0

I will give a few examples of the tables we have:

Table1 - Most queries are State Code and Year, has about 1000 rows, will grow by 1000 rows a year, used Round Robin

Table2 - Most queries are by State Code, Year, Column 1 (String), has about 1000 rows, will grow by 1000 rows a year, used Round Robin

Table3 - Most queries are by State Code and Year, has about 100,000 rows, will grow by about 25000 rows a year, used Hash

Table4 - Most queries are by Year, has about 100,000 rows, will grow by about 25000 rows a year, plan to use Hash

Lookup Table 5 - Most queries are by State Code and Look up Id, has about 10 rows, used Replication

Lookup Table 6 - Most queries are by State Code and Look pup Id, has about 500 rows, used Replication

Did we use the correct types of distribution?
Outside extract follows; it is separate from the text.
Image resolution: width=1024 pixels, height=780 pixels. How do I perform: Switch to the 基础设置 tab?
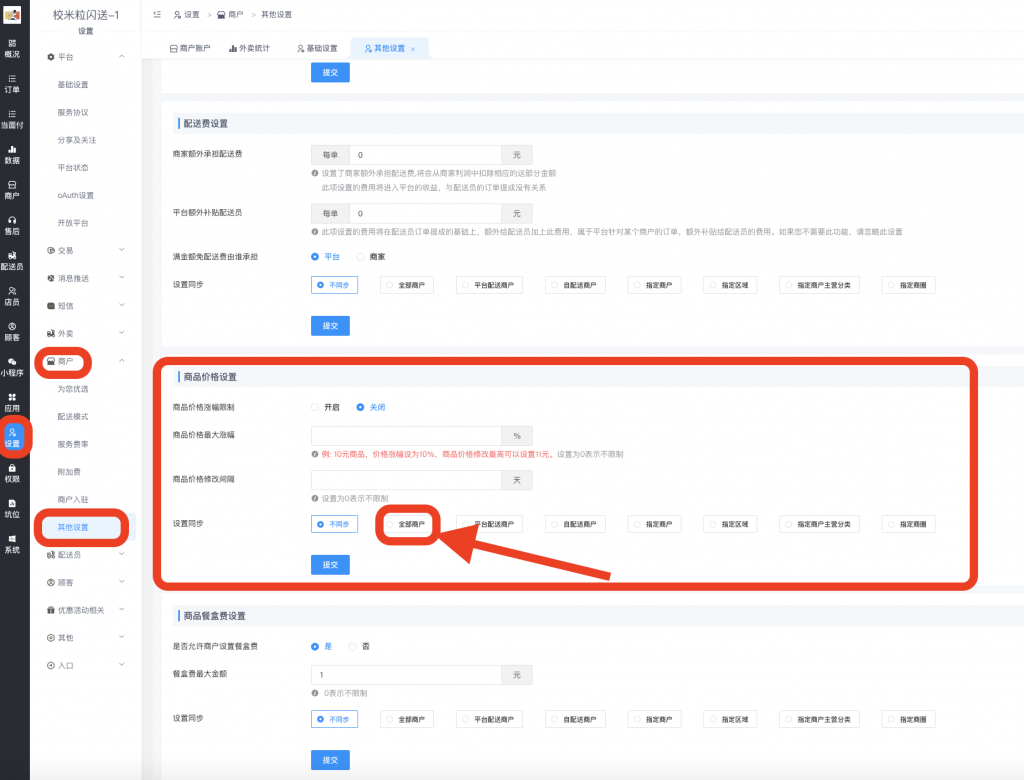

Can someone give a more concrete/better example/clarification of when/why you should use each type of distribution? Microsoft's documentation/guidance wasn't very helpful.

xmlapi
  • 11
  • 1

1 Answers1

1

For tables of this size you shouldn't use Synapse Dedicated SQL pool. Per the Synapse guidance all those tiny tables should be Replicated, which is a strong indication that your data is too small for a Massively Parallel database system like Synapse SQL Pool.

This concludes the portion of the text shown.